I'm not a big fan of using flaps unless you actually need them and certainly not when using them is counter productive. If you've got two or three thousand feet of runway available, flaps are not going to be required to land the average GA single (and there's no reason to fly it like a 737), and adding full flaps will reduce the glide ratio significantly and adding any flap at all will have an adverse effect on it. Landing in the trees at a lower full flap airspeed is still landing in the trees - and far worse than safely making the runway if that is possible without flaps in a given scenario. It's even preferable and far more survivable to run off the end of a short runway at low speed after a no flap landing, than it is to come up short and crash at your flaps out stall speed in the trees short of the runway.

Turn rate and radius are important in a turn back to the runway after engine failure, and increasing bank angle and reducing airspeed with increase the rate and reduce the radius of the turn.

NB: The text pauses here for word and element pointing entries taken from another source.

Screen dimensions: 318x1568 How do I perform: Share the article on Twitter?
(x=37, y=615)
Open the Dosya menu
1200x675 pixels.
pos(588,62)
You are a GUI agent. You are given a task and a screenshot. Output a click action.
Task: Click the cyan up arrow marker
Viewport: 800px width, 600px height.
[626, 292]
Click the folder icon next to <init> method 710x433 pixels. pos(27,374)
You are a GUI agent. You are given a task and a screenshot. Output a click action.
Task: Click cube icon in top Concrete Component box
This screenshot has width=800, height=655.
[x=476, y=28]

However, without power, you'll be trading varying amounts of airspeed and altitude to provide the energy needed for that steep turn. In addition, the greater the load factor, the higher the AoA and the greater the induced drag penalty, and that has to be considered in the airspeed versus altitude loss decision. There's a balance in there somewhere, but getting a light single engine aircraft slow and with full flaps out after a 60 degree banked turn isn't it.

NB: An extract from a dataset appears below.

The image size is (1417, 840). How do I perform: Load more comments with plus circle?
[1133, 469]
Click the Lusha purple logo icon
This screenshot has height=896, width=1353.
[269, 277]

For example, if your stall speed is 51 mph and your best rate of climb speed (and best glide speed) is 69 mph, a level 55 degree banked turn gives you a 30% increase in stall speed and brings the 51 mph stall speed up to 66 mph. Based on those numbers and the need to balance the rate and radius of the turn, with altitude loss and best glide speed, I'd stay with a bank angle that does not exceed 55 degrees while maintaining the best glide speed, until I know I have the runway made.
 
Crazy question for aerobatic pilots, but how much altitude is lost doing a “Split-S”? It would be a lot quicker than a 180 turn and some of the speed gained on the downside could be converted back to altitude. I know it’s a stupid question but what do you think?

At 500 ft. you'd split-S into terra-firma. If you have the altitude for a split-S, you have the altitude to simply turn back to the airport and land normally.

Bingo. And if you did a split-S in anything but the most robust acro plane, you'd probably fold the wings up.

I was curious, so I tried it today in my Hatz (though not at 500'!). From a 60kt climb and chop the power, a split-S took 500' and I leveled off at 100kts, though I probably could have pulled it a bit tighter. A steep slipping turn from the same condition took 300' and I completed the turn at 70-80kts. I'm normally at 60kts on final. Of course a draggy biplane picks up a lot less speed in a dive than most other aircraft. But it doesn't have to be "the most robust acro plane", my Hatz is hardly a Pitts, it just needs a plane (and pilot!) that's capable of doing the maneuver without overstressing or overspeeding the plane.
 
One thing for damn sure. I loose the engine on takeoff and the gear stays locked. Flaps stay put. I keep the aircraft clean as I can for as long as I can. I'd rather gear it up on or near a runway than try and land it in the street.
 
One thing for damn sure. I loose the engine on takeoff and the gear stays locked. Flaps stay put. I keep the aircraft clean as I can for as long as I can. I'd rather gear it up on or near a runway than try and land it in the street.

Good observation, but the period punctuated by rotation and gear up is pretty short. The takeoff profile is 2-3 minutes in length and we need to be aware of proper response during all of this period.